Terdapat 6 pihak yang dapat mengajukan permohonan pailit yaitu;
a. Debitor yang memiliki hutang yang telah jatuh tempo terhadap 2 kreditor atau lebih dan tidak
dapat membayar salah satu dari hutang tersebut;
b. Kreditor yang meminjamkan uang kepada Debitor dengan mengajak 1 Kreditor lainnya untuk
mengajukan permohonan pailit
c. Kejaksaan, atas alasan kepentingan umum;
d. Bank Indonesia, apabila debitornya adalah Bank;
e. Badan pengawas Pasar Modal, apabila debitor adalah Perusahaan Efek
f. Menteri Keuangan, apabila debitornya adalah BUMN di bidang kepentingan public,
perusahaan dana pensiun, asuransi dan reasuransi.
Contoh kasus kepailitan di Indonesia ; Kasus kepailitan PT Sariwangi ;
Vonis pailit perusahaan yang pertama kali memperkenalkan the celup sariwangi pada 1973
itu tak lain karena PT Sariwangi AEA tak mampu membayar utang senilai Rp 288,9 miliar
kepada Bank Industrial and Commercial Bank of China (ICBC) Indonesia.
3. Actio pauliana, yaitu upaya hukum oleh para kreditor untuk membatalkan transaksi debitor yang
dinilai menimbulkan kerugian terhadap kreditor. Dalam praktiknya, sering terjadi debitor
melakukan hibah sebelum dirinya dinyatakan pailit yang mengurangi pembayaran utang-
utangnya. Hal ini tentu bisa merugikan kreditor. Karena itu, kreditor bisa melakukan upaya
hukum actio pauliana.
Gugatan actio paulina dapat diajukan di pengadilan maupun di pengadilan Niaga dengan
perbedaan antara lain;
a. Dasar Gugatan Berdasarkan dasar gugatan, gugatan Actio Pauliana yang diajukan ke
Pengadilan Negeri dan gugatan yang didasarkan pada Pasal 1341 KUHPerdata. Sementara
gugatan Actio Pauliana diajukan ke Pengadilan Niaga, gugatan ini harus disetujui
berdasarkan Pasal 41 UU Kepailitan.
b. Subyek yang Mengajukan Gugatan Gugatan Actio Pauliana Yang diajukan di Pengadilan
Negeri ialah Gugatan Yang diajukan Oleh Kreditor (parties Yang memiliki PT Patra
Telekomunikasi). Sementara gugatan Actio Pauliana yang diajukan di Pengadilan Niaga
diajukan oleh Kurator ke Pengadilan, sedangkan ditanyakan pada Pasal 1 angka 7 UU
Kepailitan “Pengadilan adalah Pengadilan Niaga dalam lingkungan peradilan umum”.

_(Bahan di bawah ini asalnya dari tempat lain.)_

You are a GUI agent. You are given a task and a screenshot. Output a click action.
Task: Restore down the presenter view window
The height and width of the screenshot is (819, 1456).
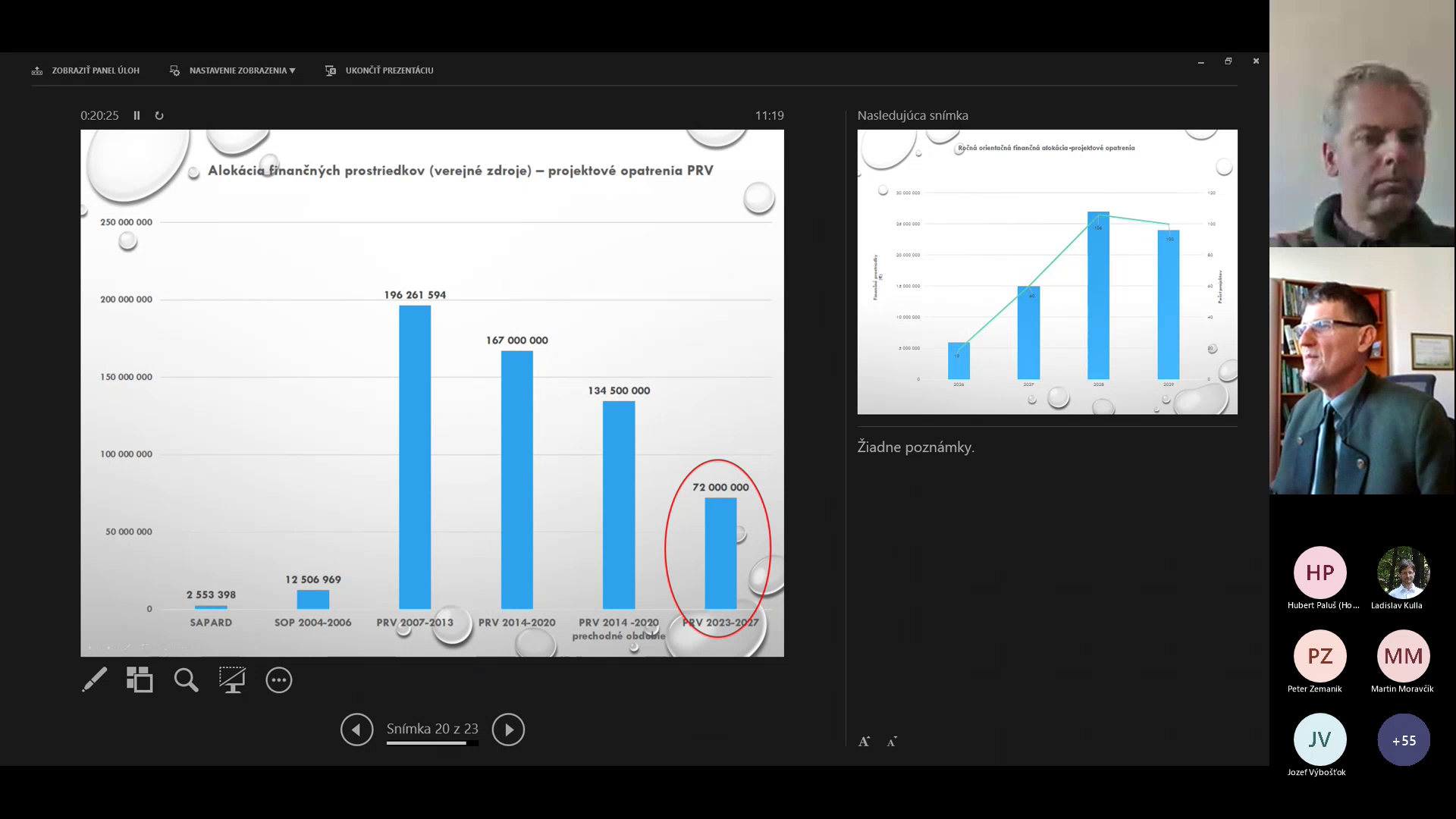(1228, 61)
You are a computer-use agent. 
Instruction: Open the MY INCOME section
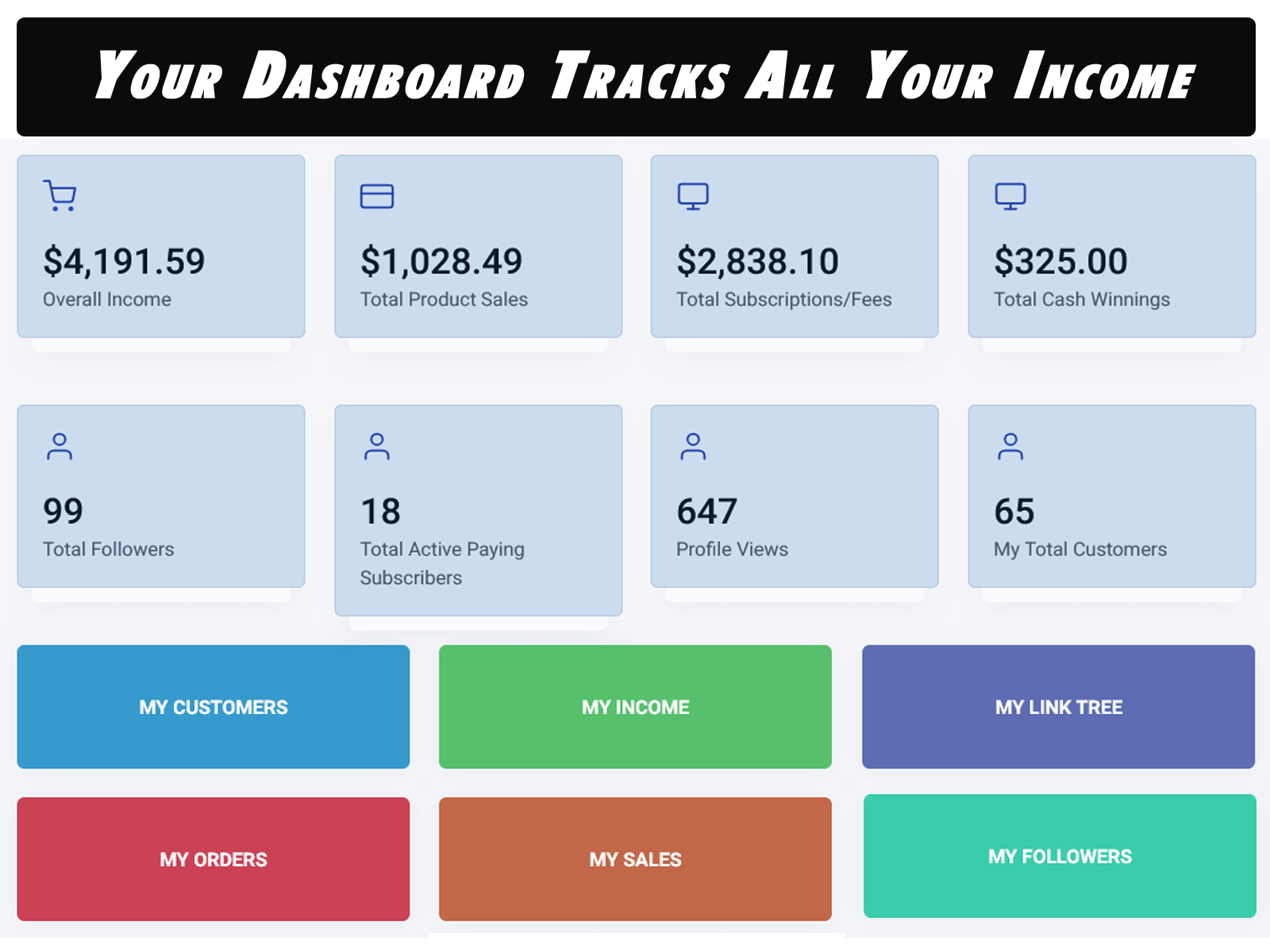pos(634,707)
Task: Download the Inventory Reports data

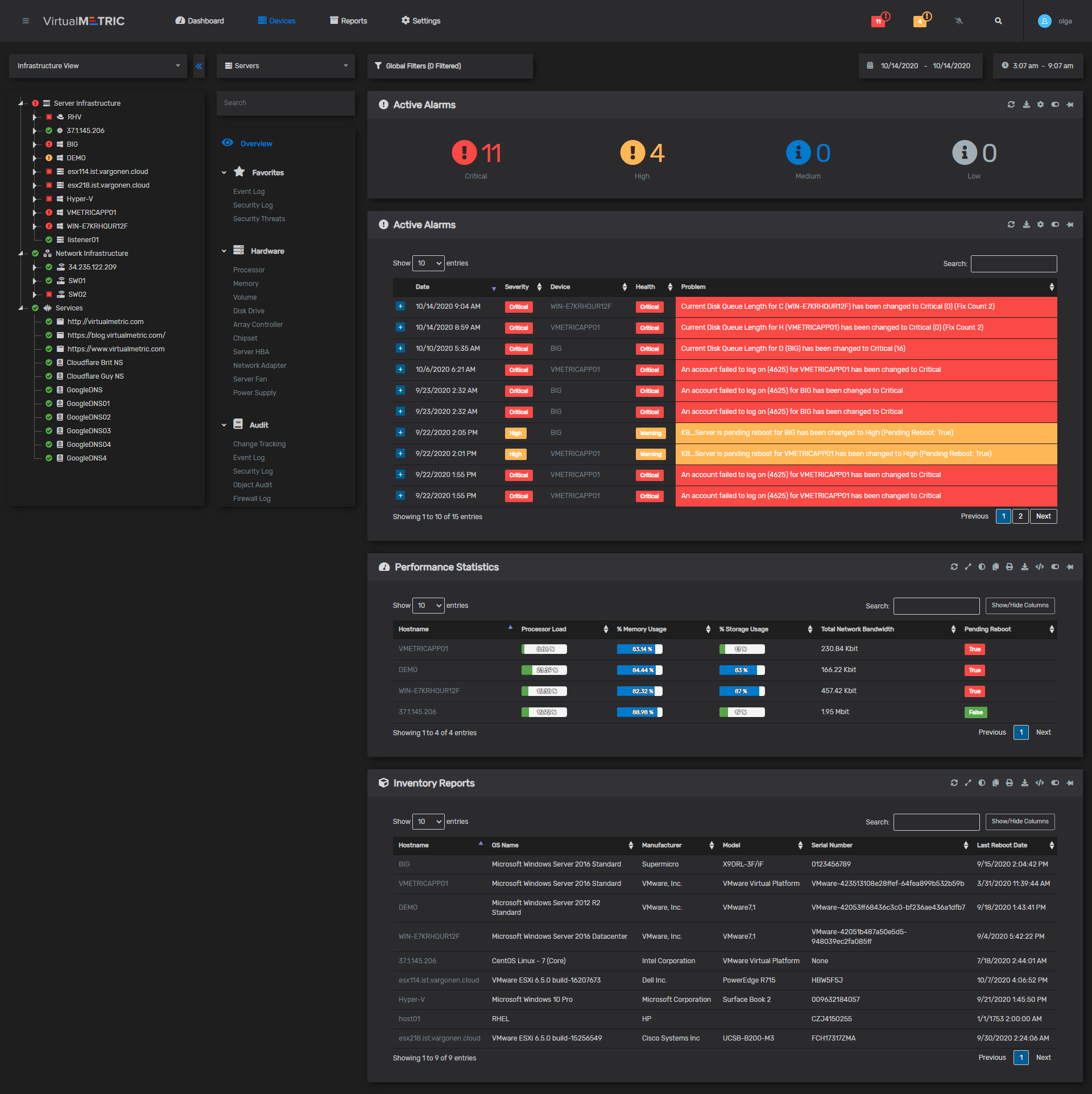Action: 1024,783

c. Hukum Acara Pemeriksaan yang Digunakan Undang-undang yang berlaku untuk gugatan
Actio Pauliana yang diajukan di Pengadilan Negeri yang memuat HIR dan RBG. Namun
meminta Actio Pauliana mengajukan di Pengadilan Niaga, acara hukum yang berlaku adalah
acara hukum yang diatur oleh UU Kepailitan.
d. Jangka Waktu Aktual Pauliana yang diajukan ke Pengadilan Negeri diajukan pada SEMA
Nomor 3 Tahun 1998 tentang Penyelesaian Perkara dalam angka 1 huruf (a) menyebutkan
jangka waktu penyelesaian perkara perdata umum adalah enam bulan. Undang-undang lain
Pauliana yang diajukan di Pengadilan Niaga menetapkan pada Pasal 8 ayat (5) UU KPKPU
yang menyatakan: “Putusan Pengadilan atas persetujuan pailit harus diucapkan paling lambat
enam puluh hari setelah tanggal yang ditentukan sesuai permintaan pailit yang didaftarkan”.
Jadi, penanganan perkara relatif singkat dengan tenggat waktu enam puluh hari.
e. Sifat Pembuktian Pembuktian dalam Actio Pauliana yang diajukan ke Pengadilan Niaga
dituntut untuk dapat dibuktikan secara sederhana. Namun Actio Pauliana mengajukan ke
Pengadilan Negeri manakala pembuktian tidak dapat dilakukan secara sederhana.
4. Pada dasarnya pihak pengadilan tidak dapat menolak atas permohonan yang diajukan, kalu
memang itu menjadi wewenang absolut dan relatifnya. Begitu juga peradilan niaga dengan asas-
asas yang khusus tentunya. Jadi ketika ada pihak yang mengajukan permohonan pailit harus
diterima jika terdapat bukti yang menguatkan pemohonan tersebut dan proses pengadilan
dilaksanakan dengan sederhana tidak berbelit-belit.
5. Menurut saya sangat penting sekali adanya pengaturan tentang kepailitan dan penundaan
kewajiban pembayaran hutang, karena sangat dibutuhkan dalam proses hutang piutang utamanya
untuk kebaikan bersama dan adanya rasa keadilan. Kepailitan dapat melindungi kepentingan
kreditur atas piutangnya atas debitur yang tak dapat membayar hutangnya sedangkan penundaan
pembayar hutang dapat memberi kelonggaran pihak debitur melunasi hutangnya kepada kreditur.
Dan hal-hal ini sangat penting dalam proses hutang piutang pada umumnya.